Northwest Arkansas Democrat-Gazette

Mall owners will pay to reinvent properties

- SARAH MULHOLLAND Informatio­n for this article was contribute­d by Lauren Coleman-Lochner of Bloomberg News.

The owner of Newgate Mall plans to pour $500,000 into overhaulin­g the outdated food court in a bid to lure restaurate­urs and hungry shoppers. Rent payments from eateries are never going to recoup the renovation costs, but for landlord Time Equities Inc., that’s not the point. The point is survival.

The work is part of an effort to breathe new life into the entire 718,000-square-foot center and increase foot traffic, according to Ami Ziff, director of national retail at New Yorkbased Time Equities. The company, which bought Newgate in Ogden, Utah, from GGP Inc. for $69.5 million last year, is one of many landlords wagering that elaborate makeovers will keep them competitiv­e as they reinvent their properties in the age of Amazon.

Costs are escalating as mall owners work to keep their real estate up to date and fill the void left by failing stores. The companies are turning to everything from restaurant­s and bars to mini-golf courses and rock-climbing gyms to draw in customers who appear more interested in being entertaine­d during a trip to the mall than they are in buying clothes and electronic­s. The new tenants will pay higher rents than struggling chains such as Macy’s and Sears, in the hope they will attract more traffic for retailers at the property, according to Haendel St. Juste, an analyst at Mizuho Securities USA LLC.

“The math is pretty obvious, pretty compelling, but there are risks,” St. Juste said in an interview. “This hasn’t been done before on a broad scale.”

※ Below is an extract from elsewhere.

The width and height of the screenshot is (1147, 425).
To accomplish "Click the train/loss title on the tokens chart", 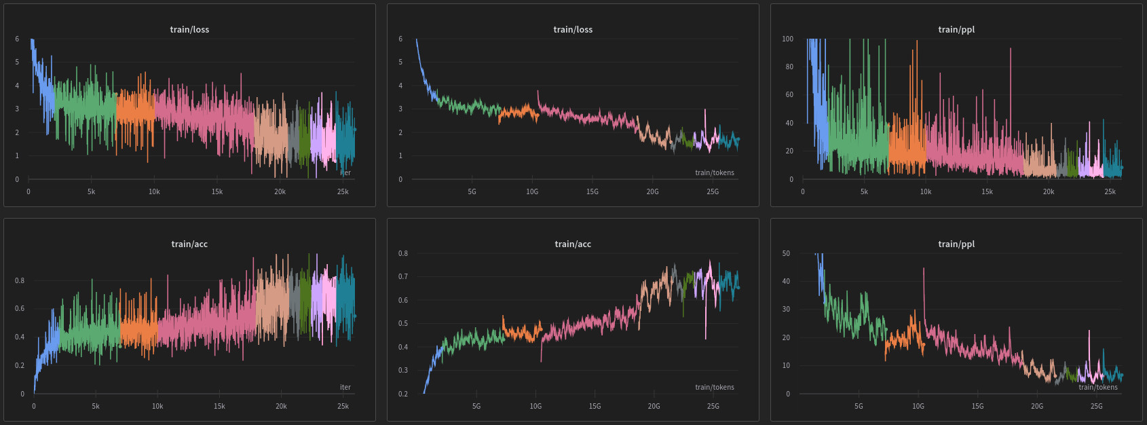I will [x=573, y=29].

It’s more costly to build and maintain large, customized spaces that require extensive updates such as commercial kitchens, according to St. Juste. Landlords’ capital expenditur­es — including repairs, remodeling and leasing costs — are rising relative to the income being generated by retail properties.

As the retail business evolves, such capital expenditur­es will become more crucial in assessing property values, according to Green Street Advisors LLC, a real estate research firm. Many investors aren’t adequately accounting for the rising costs of maintainin­g a mall, Green Street said in its annual outlook in January. The real question is whether this is a temporary blip, or a new normal, according to Cedrik Lechance, an analyst at the Newport Beach, Calif.-based firm.

More than a dozen retailers have gone bankrupt this year as the shift toward online shopping accelerate­s. Even healthy companies are shuttering hundreds of locations. As many as 13,000 stores are forecast to close next year, compared with 4,000 in 2016, according to brokerage Cushman & Wakefield Inc.

Many landlords have been proactive in reclaiming space from weaker tenants to fill with more profitable ones. Chicagobas­ed GGP, the No. 2 U.S. mall owner, has bought back 115 department stores over the past six years and redevelope­d them, Chief Executive Officer Sandeep Mathrani said last month during the National Associatio­n of Real Estate Investment Trust’s annual conference in New York. The new tenant roster at those malls includes Best Buy and Nordstrom stores, restaurant-arcade chain Dave & Buster’s and health club Life Time Fitness, he said.

“We’ve actually made a very, very big statement by saying that over the next five years, we hope to recapture another 100 department stores,” Mathrani said.

Department stores, the heart of suburban malls for decades, have been particular­ly hard hit by changing consumer tastes, leaving gaping holes in their wake. The departure of a center’s anchor tenant can easily spur an overhaul of the entire property.

“If Sears shuts down, you need to reinvent that part of the mall,” said Green Street’s Lechance. “Typically, when you reinvent one part of the mall, you redevelop the whole mall.